Поначалу чувствовала себя винтиком этой системы, унижение какое-то глубокое. Но потом начала как-то привыкать, и обращение по номерам уже стало казаться чем-то таким интимным. В общем, б-р-р, извращение какое-то. Но самое странное, что людей там держит эта идеология. Хочется быть лучшим винтиком и «ввинтиться» прочнее других. Внешне все демократично. Все обращаются друг к другу на «ты», у начальства нет отчества и дверей в кабинетах. Любой начальник запросто может встать за прилавок. Менеджеры это называют «припасть к истокам». Припадают не реже, чем раз в год. Ну это фарисейство, конечно. На высшем уровне. Ничего личного там не остается: стандартная улыбка, стандартная жратва. Многие впадают в депрессию. Кто не курил — начинают курить. В обед жуют свои же гамбургеры, перерыв полчаса — и по новой.
В общем, почувствовала, что потихоньку схожу с ума. И решила бросить всё это и бежать куда глаза глядят.
Ты же помнишь, — у меня была подруга в Германии, — в Ганновере. Я ещё ездила к ней в гости по приглашению.
— Как же, помню. Ты ещё после поездки всё тамошними туалетами восхищалась. Помню, как щас: «Ходили мы в музей Гёте, — там такой туалет!»
— Злой ты! — насупилась Таня. — Музеев я и тут насмотрелась, а туалетов таких у нас тогда не было. Да и сейчас мало. А культура, между прочим, по-моему, не в музеях проявляется, куда что у нас, что у них единицы ходят, да и то большая часть не потому, что хотят приобщиться к прекрасному, а просто потому что так принято, да и престижно, а как раз именно в общественных туалетах, куда все мы, грешные, хоть раз в день да заскочим. Вот там и видно сразу, где культурный народ, а где…
— Спокойно… Спокойно… Понял… Мне в армии старшина тоже постоянно твердил: «Сапоги — лицо солдата». Так что в таком ключе я вполне готов вместе с тобой рассматривать туалет как зеркало культуры нации, — в очередной раз улыбнулся я. — А насчёт порядкового номера в «Макдональдсе»… Не переживай особо.
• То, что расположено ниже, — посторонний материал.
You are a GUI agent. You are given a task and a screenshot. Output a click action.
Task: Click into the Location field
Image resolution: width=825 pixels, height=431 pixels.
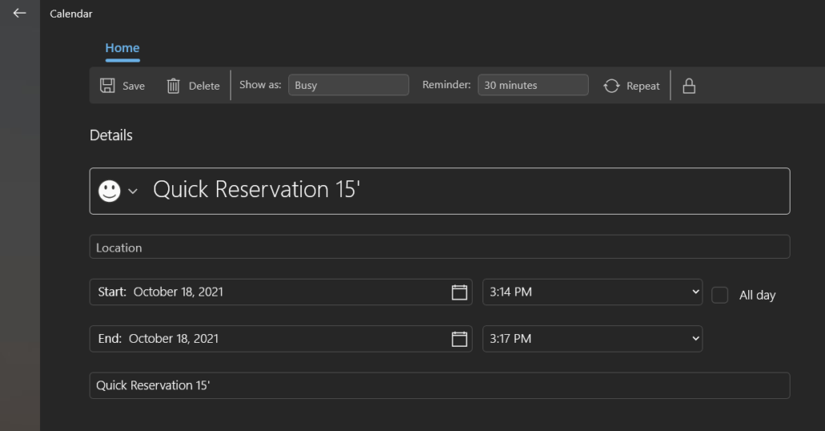[439, 248]
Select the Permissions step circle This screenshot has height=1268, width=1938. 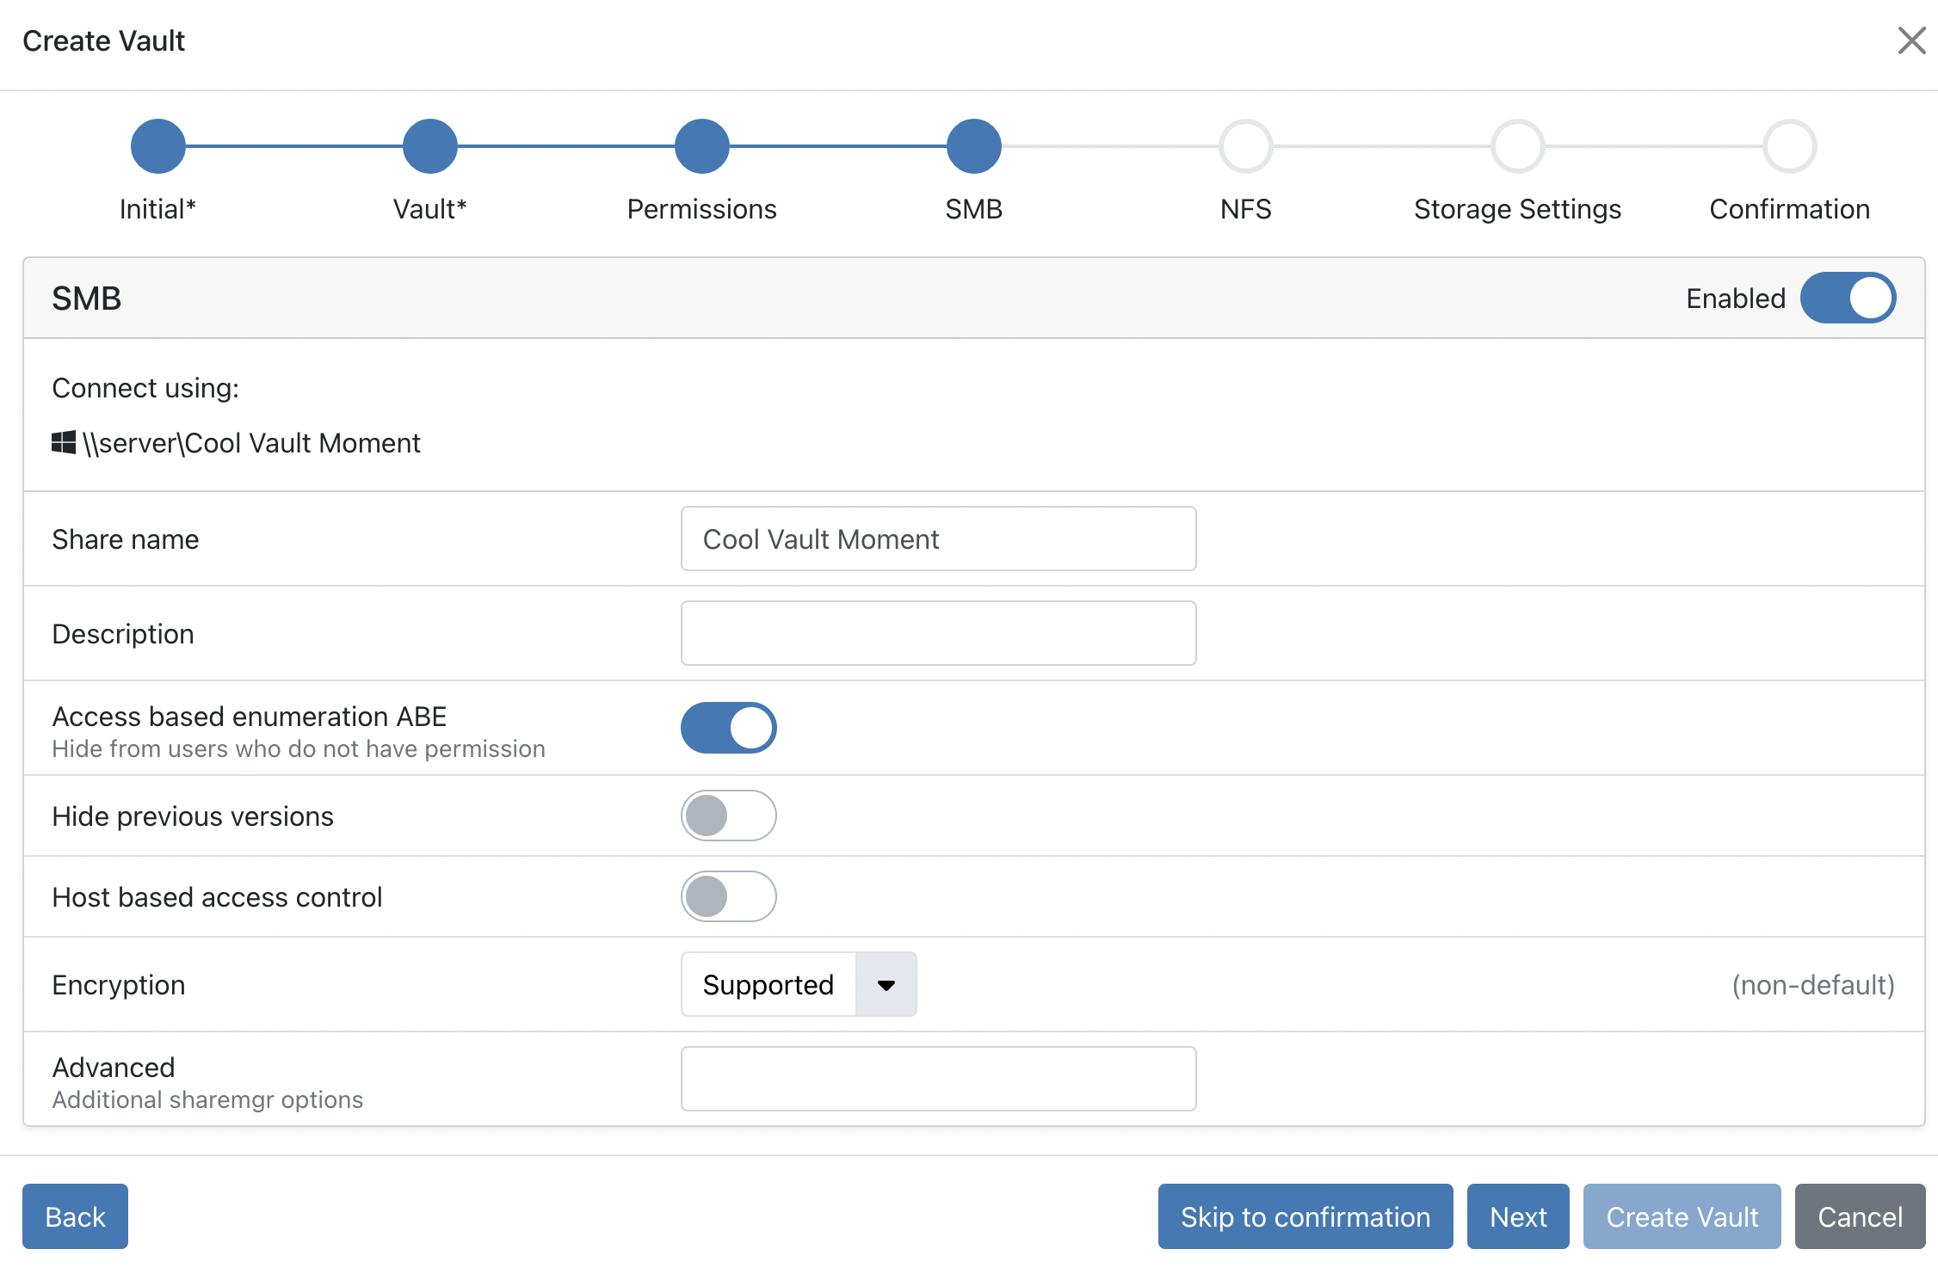701,146
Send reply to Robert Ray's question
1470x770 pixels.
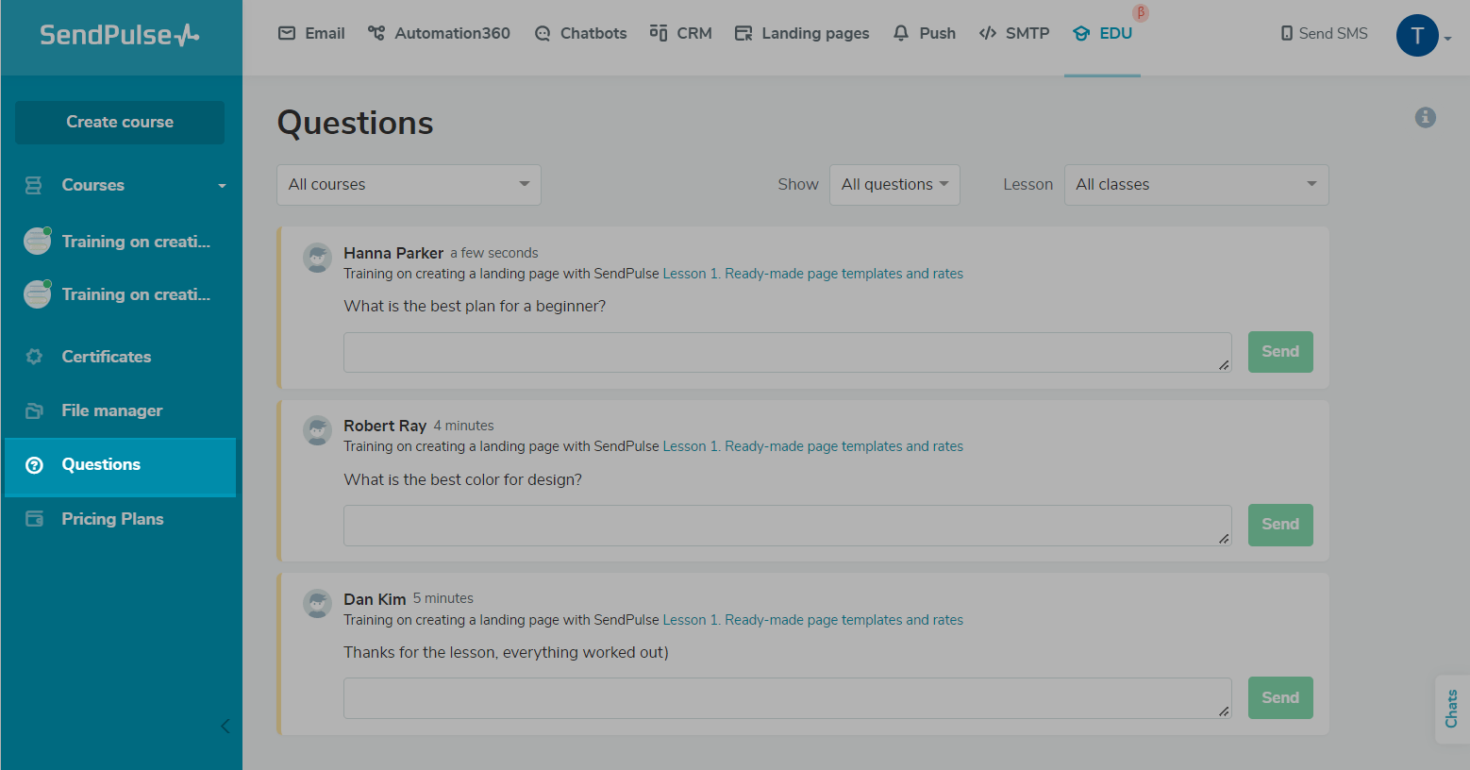point(1279,525)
Сама знаешь — это сейчас везде. Мы все, как в концлагере: взять хоть код, присвоенный налоговиками, например… По сути ведь — тот же лагерный номер. Причём, иметь код или не иметь — абсолютно свободный выбор. Хочешь, как человек, отзываться на имя и фамилию, а не на номер, — на здоровье. Только не обессудь — официально на работу тебя не оформят. Можешь складывать ручки и помирать или переходить на подножный корм. Вот тебе и вся хвалёная Западная Демократия. Слава богу, что хоть на руке этот сраный код вытатуировывать пока не заставляют. Хотя… Штука в принципе удобная. Для тотального контроля…
Ладно, что-то я отвлёкся… Остапа понесло…
Ну и что дальше? Рассказывай…
— Дальше… Дала объявление в Интернет. Ну, — как обычно: мол, самая обаятельная, привлекательная и вся такая из себя ищет спутника жизни из Свободной Западной страны. Выбрала среди претендентов на руку и сердце не самого страшного и не самого бедного… Сделал он мне приглашение, собрала я вещички, и вперёд — на Запад.
— Ну в общем, я так понял — это развитие твоей первоначальной идеи про содержанку.
Таня вздохнула.
— Да нет, тут я пала ниже. Чистой воды брак по расчету. Хотя в общем и целом ты прав — принципиальной разницы между женой «по расчету» и содержанкой нет, а если и есть — то невооруженным глазом ее не разглядеть…
В это время на кухне засвистел чайник.
— Пойду выключу, — Таня вскочила с кресла, и с убежала на кухню. Когда свист прекратился, послышался её голос:
— Чай пить сейчас будем, или потом?
— Потом. Пусть постоит немного. Вино уж больно хорошее. Такого я ещё не пил. Да и по второй надо обязательно, чтобы на одной ноге не прыгать!.. — крикнул я куда-то в направлении, куда убежала хозяйка.
— Такого чая ты тожё не пил, — заявила Таня, выходя из кухни. — Ну, ладно — ещё успеешь. Вино так вино.
С этими словами моя визави вновь опустилась в кресло, а я принялся наполнять бокалы по новой…
— Ну, что, теперь за хозяйку? — спросил я, взяв в руки полный бокал.
— За неё, любимую, — улыбнулась Танечка.
Мы чокнулись, и процесс винопития, прерванный вскипевшим чайником, продолжился вновь.
— Чему улыбаемся? — поинтересовалась Таня, взглянув на меня.